An issue not addressed in the current review is the effect of individual differences in anatomy on the mechanisms and risk of injury associated with wearing of running shoes. Feet come in different shapes and sizes, they support bodies of different mass and posture, and their owners adopt different running styles. All this variability must be accommodated by what seem to be relatively few shoe designs. Market prices and regional availability further limit the runner's choice. A related issue is the effect of age on a shoe's characteristics, and an athlete's perception of shoe performance that is sub-standard through wear and tear. We apparently do not know whether runners increase their risk of injury by wearing inappropriate and/or worn-out shoes.

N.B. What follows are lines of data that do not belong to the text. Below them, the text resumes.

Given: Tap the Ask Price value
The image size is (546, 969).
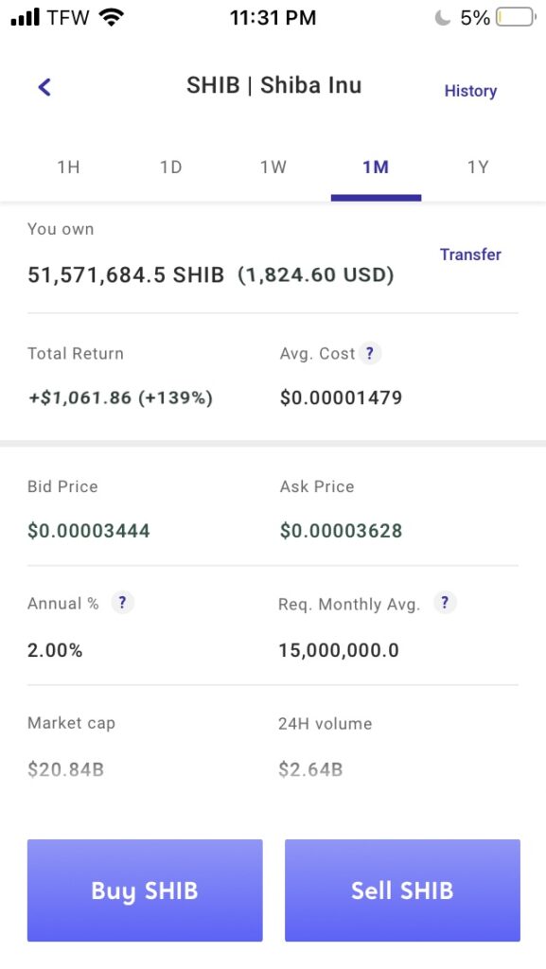Looking at the screenshot, I should coord(341,531).
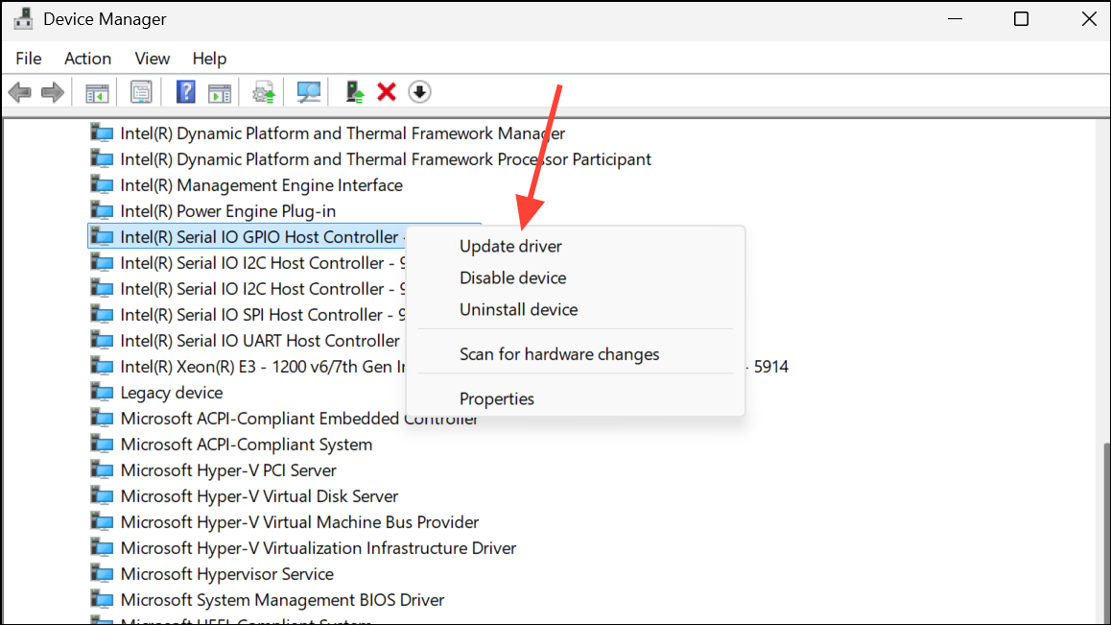This screenshot has width=1111, height=625.
Task: Open the View menu
Action: coord(152,59)
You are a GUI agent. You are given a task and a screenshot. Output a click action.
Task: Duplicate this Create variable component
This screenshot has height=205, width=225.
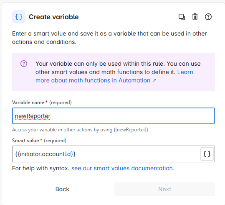[182, 17]
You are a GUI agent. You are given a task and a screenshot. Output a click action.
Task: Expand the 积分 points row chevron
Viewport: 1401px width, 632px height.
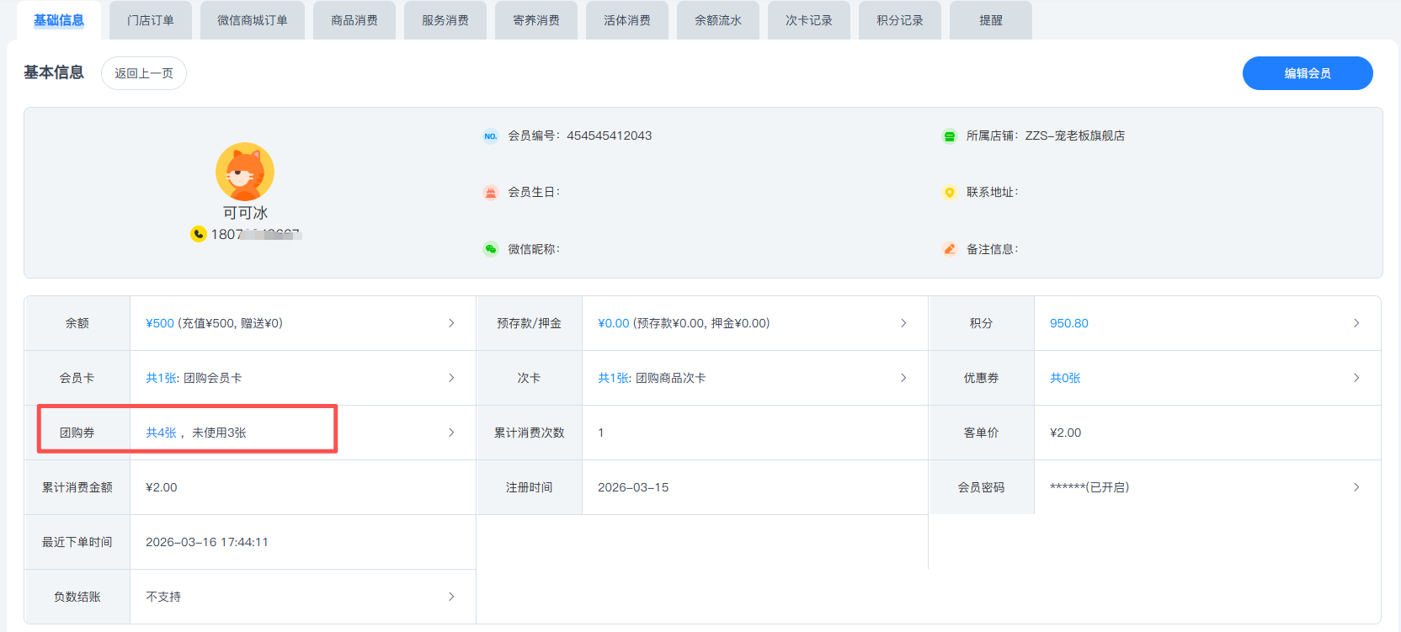pyautogui.click(x=1356, y=323)
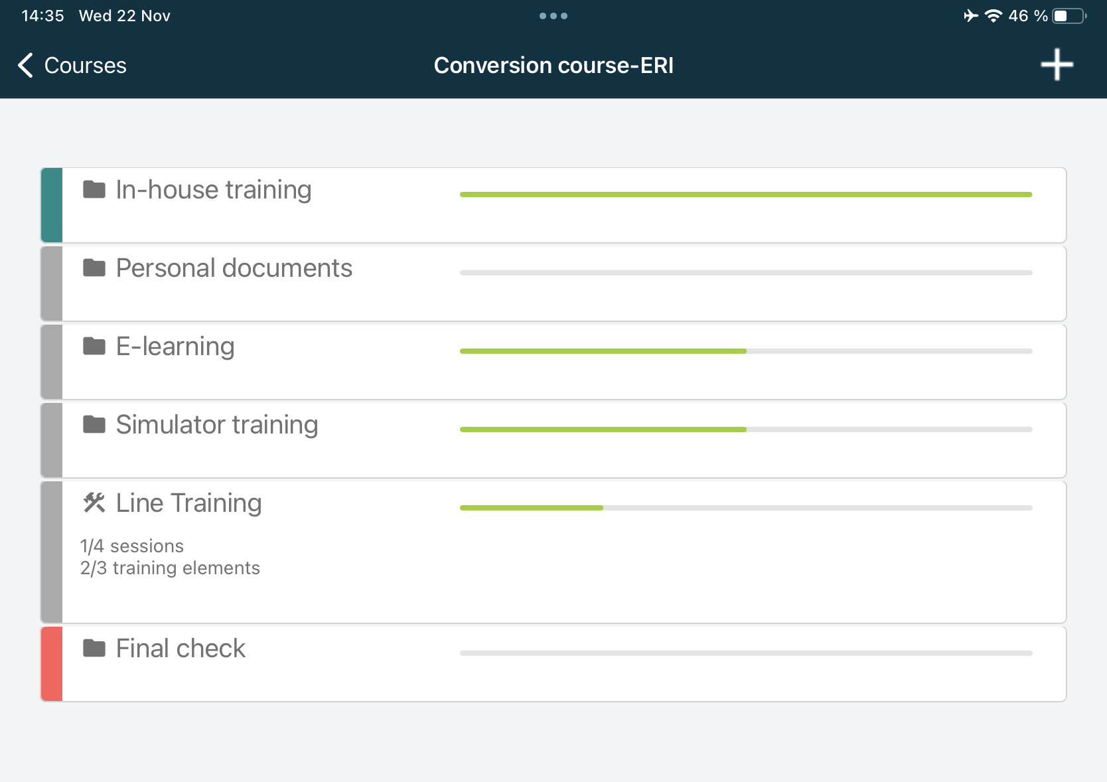
Task: Tap the battery status icon
Action: [1069, 16]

Also not addressed in this review is the issue of the role of shoes in the etiology of stress fractures, a common injury in distance runners. The consequences of a stress fracture, particularly those in the feet, are distressing. Tarsal navicular stress fractures may remain undiagnosed for months and are notorious for poor healing. If the fracture is managed non-surgically (non-weight-bearing cast for 6 to 8 weeks), return to sport can take up to six months. Painful fracture non-union requires internal fixation (Bojanic and Pecina, 1997; Khan et al., 1994; Weinfeld et al., 1994). Metatarsal stress fractures are also common in runners (Weinfeld et al., 1994).
Not wearing shoes may also accelerate development of other injuries in vulnerable runners. Some of the common and most difficult injuries of the foot to diagnose and treat, particularly if the injury becomes chronic, are presented below.
Inflammation of the sesamoid complex of the first metatarsophalangeal joint is relatively common in runners, as is inflammation of the peritendinous structures around the sesamoid complex. A single event (a fall or direct blow on the sole of the foot) can also trigger this type of injury (Potter et al., 1992). Diagnostically, it is important to rule out avascular necrosis, a fractured sesamoid, flexor hallucis longus tendinitis, capsulitis and synovitis of the second metatarsophalangeal joint.
A majority of patients presenting with plantar heel pain have a mechanical etiology, which may also be accelerated by not wearing shoes. Most of these patients are overweight, and they hyperpronate and have intrinsic instability and/or fat-pad atrophy. From an etiology standpoint, seropositive and seronegative spondyloarthropathies and crystal deposition arthropathies need to be excluded (Graham, 1983; Lapidus et al., 1965). Conservative treatment usually involves wearing more supportive shoes and minimizing barefoot walking. Fat pad syndrome (bruising of the fat pad from landing on a stone, for example) may mimic plantar fasciitis and take weeks to heal.